====== Extracted material ======

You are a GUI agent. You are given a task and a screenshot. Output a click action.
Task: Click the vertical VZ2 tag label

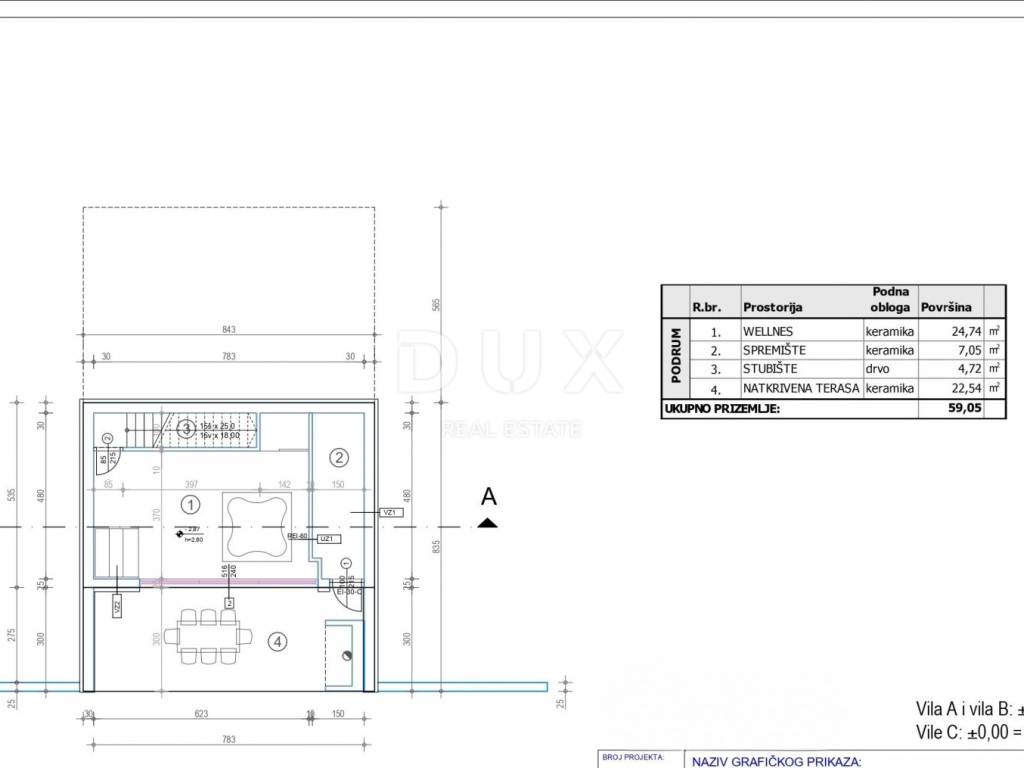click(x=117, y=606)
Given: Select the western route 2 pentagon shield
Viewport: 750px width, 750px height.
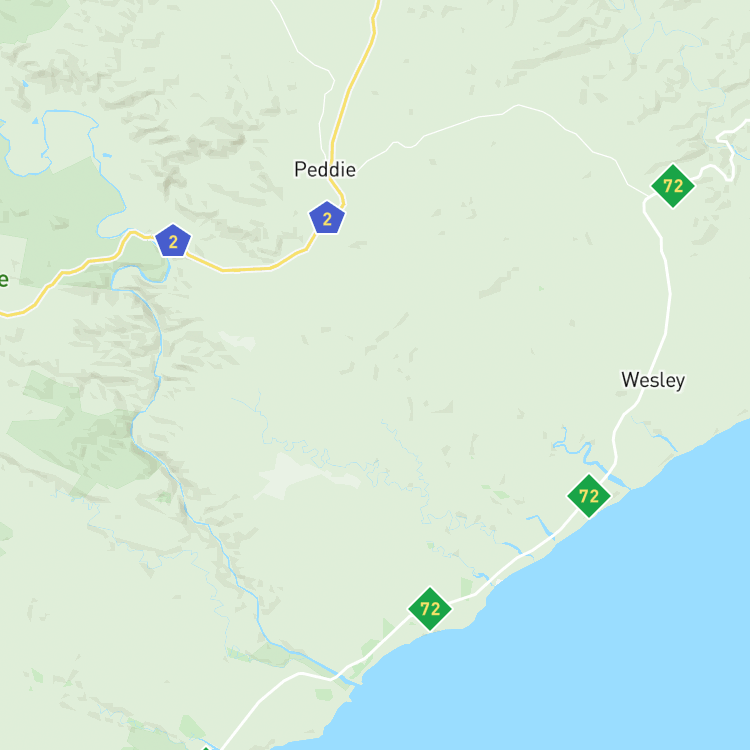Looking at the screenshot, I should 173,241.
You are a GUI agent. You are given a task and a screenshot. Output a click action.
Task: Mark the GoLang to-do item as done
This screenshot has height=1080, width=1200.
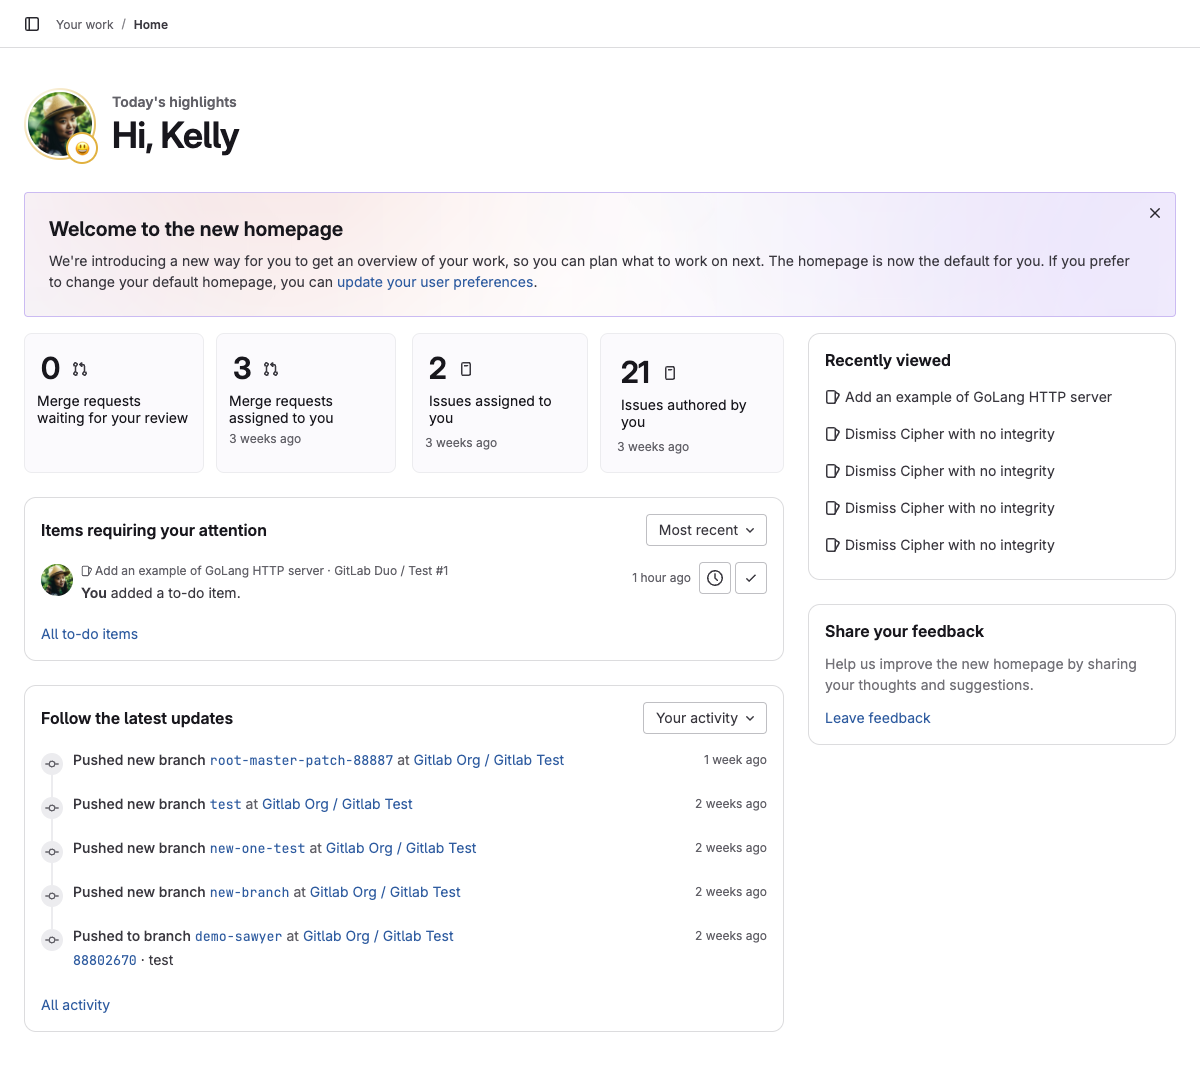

======

» **The problem**
Reproduce the text of every entry above verbatim, line for line, omitting the pictures.

» **Output of the exercise**
You are a GUI agent. You are given a task and a screenshot. Output a click action.
Task: Click the vertical VZ2 tag label

click(x=117, y=606)
Given: Select the western route 2 pentagon shield
Viewport: 750px width, 750px height.
Looking at the screenshot, I should 173,241.
You are a GUI agent. You are given a task and a screenshot. Output a click action.
Task: Mark the GoLang to-do item as done
This screenshot has height=1080, width=1200.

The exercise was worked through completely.